Jarosław "Jarek" Hampel (; born 17 April 1982 in Łódź, Poland) is a motorcycle speedway rider from Poland. He is a six times World Cup winner.

Career
He received his speedway license in 1998 with the Polish team Polonia Piła, although he first started racing on a mini-track in Pawłowice, close to the city of Leszno.

In 1999, he won a bronze medal at the Individual U-19 European Championship as well as a bronze medal at the Individual U-21 World Championship in 2000 and a gold medal in 2003.

He started in the Speedway Grand Prix in 2000, and became a regular starter from 2004. In 2005 he won the Speedway World Cup with Poland, together with Tomasz Gollob, Piotr Protasiewicz, Grzegorz Walasek and Rune Holta; beating Sweden, Denmark and Great Britain in the final held at the Olympic Stadium in Wrocław, Poland. As well as 2005 he has since won the world cup another three times in 2007, 2009 & 2010 taking his number of world cup gold medals to four. In 2000, he began his British leagues career when he joined Ipswich Witches.

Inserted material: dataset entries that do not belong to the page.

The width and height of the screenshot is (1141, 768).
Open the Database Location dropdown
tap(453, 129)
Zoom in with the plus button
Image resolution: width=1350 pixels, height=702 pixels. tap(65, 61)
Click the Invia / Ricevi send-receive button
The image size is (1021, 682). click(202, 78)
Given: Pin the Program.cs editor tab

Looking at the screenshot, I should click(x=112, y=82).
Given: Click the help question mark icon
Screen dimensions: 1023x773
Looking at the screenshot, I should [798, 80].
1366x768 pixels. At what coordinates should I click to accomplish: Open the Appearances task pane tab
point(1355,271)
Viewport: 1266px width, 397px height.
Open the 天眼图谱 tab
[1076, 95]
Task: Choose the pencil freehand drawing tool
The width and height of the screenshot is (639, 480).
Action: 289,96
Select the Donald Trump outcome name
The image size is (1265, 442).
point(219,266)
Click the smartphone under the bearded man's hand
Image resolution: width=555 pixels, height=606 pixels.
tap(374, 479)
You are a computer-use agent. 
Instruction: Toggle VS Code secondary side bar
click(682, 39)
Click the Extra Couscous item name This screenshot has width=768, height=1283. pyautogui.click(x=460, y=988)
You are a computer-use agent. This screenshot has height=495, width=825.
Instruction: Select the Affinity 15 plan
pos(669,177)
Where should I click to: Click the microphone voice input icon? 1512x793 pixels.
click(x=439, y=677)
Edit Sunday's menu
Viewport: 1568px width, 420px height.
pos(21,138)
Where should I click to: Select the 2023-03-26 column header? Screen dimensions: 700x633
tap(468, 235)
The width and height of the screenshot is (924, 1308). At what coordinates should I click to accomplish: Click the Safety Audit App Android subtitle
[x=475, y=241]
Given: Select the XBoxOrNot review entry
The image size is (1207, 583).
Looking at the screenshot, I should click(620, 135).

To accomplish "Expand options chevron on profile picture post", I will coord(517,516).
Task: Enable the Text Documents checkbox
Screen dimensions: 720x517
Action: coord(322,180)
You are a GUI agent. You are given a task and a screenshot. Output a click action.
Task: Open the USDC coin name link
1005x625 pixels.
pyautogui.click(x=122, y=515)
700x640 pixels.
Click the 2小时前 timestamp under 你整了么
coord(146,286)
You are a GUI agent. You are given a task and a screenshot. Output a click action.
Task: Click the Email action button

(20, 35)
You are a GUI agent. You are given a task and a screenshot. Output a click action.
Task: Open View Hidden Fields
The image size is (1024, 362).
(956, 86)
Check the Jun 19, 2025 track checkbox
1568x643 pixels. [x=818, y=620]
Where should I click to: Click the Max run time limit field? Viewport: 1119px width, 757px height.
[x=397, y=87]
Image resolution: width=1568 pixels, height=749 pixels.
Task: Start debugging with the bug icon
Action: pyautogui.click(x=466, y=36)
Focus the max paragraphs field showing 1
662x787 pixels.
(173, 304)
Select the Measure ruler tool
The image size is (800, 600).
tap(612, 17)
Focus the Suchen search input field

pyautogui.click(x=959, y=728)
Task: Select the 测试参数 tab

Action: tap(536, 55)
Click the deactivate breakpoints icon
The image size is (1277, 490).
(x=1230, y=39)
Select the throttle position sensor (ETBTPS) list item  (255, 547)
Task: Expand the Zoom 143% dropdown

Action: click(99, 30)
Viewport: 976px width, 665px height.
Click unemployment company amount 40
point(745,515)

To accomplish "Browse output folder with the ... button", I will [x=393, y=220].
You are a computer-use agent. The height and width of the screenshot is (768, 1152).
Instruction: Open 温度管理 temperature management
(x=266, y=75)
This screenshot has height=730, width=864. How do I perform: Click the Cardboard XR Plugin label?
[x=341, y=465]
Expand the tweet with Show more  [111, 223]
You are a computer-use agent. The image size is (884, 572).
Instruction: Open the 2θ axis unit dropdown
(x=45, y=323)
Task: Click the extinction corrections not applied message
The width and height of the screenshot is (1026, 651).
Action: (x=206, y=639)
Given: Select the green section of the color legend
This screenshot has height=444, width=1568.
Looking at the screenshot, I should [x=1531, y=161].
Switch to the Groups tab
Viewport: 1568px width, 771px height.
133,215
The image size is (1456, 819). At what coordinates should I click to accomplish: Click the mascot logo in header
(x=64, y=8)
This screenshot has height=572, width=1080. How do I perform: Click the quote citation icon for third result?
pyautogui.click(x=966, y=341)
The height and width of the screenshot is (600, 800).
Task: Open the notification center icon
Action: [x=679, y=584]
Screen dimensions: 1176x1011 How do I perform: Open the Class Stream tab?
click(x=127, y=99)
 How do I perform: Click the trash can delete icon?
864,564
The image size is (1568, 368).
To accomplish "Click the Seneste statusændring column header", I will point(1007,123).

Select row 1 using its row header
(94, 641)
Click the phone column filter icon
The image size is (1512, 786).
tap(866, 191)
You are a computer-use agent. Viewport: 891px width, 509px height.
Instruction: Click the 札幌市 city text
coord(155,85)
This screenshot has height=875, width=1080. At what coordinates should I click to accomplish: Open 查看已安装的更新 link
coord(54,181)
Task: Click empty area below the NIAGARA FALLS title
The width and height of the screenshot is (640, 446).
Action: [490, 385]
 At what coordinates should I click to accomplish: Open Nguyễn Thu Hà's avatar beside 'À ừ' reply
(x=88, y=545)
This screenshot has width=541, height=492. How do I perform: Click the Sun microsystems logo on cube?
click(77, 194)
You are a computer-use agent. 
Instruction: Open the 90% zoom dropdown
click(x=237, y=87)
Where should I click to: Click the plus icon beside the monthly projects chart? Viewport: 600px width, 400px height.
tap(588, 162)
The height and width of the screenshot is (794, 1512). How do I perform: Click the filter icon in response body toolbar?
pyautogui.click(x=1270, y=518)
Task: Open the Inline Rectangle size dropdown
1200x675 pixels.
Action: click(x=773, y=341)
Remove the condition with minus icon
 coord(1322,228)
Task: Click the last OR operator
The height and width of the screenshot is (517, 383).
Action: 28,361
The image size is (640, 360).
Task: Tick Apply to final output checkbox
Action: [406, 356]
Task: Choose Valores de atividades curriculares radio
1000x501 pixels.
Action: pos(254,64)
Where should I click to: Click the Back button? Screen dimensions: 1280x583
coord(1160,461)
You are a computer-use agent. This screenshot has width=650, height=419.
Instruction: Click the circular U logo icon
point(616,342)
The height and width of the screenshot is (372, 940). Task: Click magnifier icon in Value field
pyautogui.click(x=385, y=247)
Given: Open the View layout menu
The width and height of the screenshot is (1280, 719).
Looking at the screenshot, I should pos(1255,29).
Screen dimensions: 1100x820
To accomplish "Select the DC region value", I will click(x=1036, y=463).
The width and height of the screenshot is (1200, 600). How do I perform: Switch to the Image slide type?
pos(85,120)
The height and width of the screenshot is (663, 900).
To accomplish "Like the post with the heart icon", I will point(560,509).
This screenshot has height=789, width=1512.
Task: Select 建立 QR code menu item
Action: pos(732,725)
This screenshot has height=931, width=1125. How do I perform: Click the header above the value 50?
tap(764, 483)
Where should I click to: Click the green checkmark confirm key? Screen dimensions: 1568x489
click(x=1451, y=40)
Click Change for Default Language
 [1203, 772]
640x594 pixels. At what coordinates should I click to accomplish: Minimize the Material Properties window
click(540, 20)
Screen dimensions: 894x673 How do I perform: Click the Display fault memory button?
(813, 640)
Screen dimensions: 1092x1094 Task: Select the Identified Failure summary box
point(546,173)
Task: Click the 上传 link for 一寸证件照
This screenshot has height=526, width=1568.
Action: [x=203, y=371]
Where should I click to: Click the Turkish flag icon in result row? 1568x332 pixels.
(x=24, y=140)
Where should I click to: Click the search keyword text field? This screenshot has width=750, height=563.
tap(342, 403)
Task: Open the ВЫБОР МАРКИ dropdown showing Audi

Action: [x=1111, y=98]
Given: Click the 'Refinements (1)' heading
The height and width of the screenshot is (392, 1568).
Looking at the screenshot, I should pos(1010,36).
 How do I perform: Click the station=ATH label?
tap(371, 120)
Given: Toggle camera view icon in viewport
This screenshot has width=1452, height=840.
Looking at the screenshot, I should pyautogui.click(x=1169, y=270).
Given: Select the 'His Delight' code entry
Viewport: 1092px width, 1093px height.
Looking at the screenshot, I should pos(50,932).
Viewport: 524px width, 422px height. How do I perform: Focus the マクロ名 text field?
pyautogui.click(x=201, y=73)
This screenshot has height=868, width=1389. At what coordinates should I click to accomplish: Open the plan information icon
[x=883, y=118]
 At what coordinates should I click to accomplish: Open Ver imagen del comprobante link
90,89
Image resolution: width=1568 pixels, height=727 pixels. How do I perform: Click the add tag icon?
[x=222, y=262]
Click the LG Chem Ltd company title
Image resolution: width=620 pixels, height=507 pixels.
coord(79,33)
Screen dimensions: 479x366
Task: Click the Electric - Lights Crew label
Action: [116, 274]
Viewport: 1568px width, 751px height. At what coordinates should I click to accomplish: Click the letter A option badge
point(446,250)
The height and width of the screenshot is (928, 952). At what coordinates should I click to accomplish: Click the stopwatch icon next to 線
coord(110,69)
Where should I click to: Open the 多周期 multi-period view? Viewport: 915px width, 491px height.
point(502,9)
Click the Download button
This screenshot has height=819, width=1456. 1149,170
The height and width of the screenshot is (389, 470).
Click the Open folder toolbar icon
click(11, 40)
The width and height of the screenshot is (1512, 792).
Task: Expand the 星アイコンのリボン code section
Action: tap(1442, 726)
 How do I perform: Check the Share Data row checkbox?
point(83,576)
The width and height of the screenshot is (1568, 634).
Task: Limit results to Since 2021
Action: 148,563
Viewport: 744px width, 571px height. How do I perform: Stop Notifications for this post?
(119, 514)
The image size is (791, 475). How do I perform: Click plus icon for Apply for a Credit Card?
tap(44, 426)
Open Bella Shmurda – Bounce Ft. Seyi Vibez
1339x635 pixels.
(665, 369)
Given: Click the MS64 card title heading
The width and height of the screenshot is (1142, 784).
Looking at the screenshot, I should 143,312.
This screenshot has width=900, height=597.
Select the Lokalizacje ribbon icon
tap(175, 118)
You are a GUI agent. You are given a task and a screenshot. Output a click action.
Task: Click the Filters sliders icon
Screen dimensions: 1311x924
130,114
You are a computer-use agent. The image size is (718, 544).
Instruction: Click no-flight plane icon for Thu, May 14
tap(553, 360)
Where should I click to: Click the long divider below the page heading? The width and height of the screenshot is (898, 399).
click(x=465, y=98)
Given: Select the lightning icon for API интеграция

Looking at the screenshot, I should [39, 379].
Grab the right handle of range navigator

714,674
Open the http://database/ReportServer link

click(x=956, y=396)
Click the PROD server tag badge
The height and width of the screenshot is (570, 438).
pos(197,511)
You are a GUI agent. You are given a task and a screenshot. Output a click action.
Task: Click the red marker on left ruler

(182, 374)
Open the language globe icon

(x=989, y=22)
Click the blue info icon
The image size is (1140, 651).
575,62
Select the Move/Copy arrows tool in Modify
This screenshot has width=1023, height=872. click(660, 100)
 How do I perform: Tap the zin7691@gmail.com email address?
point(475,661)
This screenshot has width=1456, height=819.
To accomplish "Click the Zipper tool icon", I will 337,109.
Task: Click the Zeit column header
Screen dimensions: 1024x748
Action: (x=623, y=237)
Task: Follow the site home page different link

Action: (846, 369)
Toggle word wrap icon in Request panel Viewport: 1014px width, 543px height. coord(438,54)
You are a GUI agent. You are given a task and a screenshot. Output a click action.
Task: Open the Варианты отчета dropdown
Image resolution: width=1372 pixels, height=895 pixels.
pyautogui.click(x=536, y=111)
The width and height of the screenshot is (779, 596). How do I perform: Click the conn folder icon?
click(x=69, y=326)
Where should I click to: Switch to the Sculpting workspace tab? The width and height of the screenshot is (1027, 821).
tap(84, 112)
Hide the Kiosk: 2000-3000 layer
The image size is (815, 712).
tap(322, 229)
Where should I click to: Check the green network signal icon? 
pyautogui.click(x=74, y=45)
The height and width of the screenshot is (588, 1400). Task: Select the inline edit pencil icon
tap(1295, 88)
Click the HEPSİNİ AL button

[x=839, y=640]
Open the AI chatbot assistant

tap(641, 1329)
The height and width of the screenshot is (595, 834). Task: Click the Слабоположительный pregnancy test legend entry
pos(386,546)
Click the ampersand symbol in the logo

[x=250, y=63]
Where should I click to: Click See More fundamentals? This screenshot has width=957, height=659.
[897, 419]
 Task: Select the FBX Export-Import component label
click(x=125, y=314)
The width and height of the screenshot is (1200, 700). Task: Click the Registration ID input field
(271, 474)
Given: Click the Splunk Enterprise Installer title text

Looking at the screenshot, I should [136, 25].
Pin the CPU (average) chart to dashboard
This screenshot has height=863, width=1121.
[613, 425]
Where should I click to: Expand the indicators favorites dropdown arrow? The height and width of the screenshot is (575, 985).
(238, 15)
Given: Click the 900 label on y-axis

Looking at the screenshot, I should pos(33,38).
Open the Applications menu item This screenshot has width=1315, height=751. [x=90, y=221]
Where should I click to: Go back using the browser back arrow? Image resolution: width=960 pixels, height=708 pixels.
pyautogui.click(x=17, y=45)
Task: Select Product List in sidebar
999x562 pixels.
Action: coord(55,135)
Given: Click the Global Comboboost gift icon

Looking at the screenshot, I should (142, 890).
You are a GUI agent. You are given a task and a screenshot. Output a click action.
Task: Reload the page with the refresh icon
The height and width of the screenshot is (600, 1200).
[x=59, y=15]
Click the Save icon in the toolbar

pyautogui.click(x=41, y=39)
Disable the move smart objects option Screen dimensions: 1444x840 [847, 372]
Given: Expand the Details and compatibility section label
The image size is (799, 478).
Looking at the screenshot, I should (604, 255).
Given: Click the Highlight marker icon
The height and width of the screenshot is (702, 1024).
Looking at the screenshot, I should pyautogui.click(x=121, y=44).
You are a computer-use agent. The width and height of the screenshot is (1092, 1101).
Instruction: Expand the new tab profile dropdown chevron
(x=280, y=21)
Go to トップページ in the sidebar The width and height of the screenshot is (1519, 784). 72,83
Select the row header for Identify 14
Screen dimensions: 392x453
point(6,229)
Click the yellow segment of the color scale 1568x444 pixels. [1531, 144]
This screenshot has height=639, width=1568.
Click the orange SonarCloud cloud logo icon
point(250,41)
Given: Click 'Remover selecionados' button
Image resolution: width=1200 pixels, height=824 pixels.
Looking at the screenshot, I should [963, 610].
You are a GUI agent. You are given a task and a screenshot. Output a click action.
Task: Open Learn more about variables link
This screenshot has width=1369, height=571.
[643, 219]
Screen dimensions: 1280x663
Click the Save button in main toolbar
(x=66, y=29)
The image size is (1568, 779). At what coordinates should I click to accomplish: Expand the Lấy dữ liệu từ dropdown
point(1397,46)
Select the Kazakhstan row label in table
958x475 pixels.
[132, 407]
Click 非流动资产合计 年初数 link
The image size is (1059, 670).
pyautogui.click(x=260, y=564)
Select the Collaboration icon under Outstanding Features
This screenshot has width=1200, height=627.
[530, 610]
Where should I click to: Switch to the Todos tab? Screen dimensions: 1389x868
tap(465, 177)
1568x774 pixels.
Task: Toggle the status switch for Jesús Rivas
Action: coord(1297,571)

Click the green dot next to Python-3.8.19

Hampel won two silver medals at the Individual Polish Championships in 2000 and 2004, as well as three medals at the Junior Individual Polish Championships ( Gold in 2001, Silver in 2002, Bronze in 2000).

In 2010 and 2013, he became the World Championship runner-up, winning silver medals in the Speedway World Championships (Grand Prix Series), and in 2011, he won the bronze medal. He became the Polish Champion in 2011, after winning the Polish Individual Speedway Championship.

He later won six Speedway World Cups with Poland during an eight year period. The wins came in 2005, 2007, 2009, 2010, 2011 and 2013.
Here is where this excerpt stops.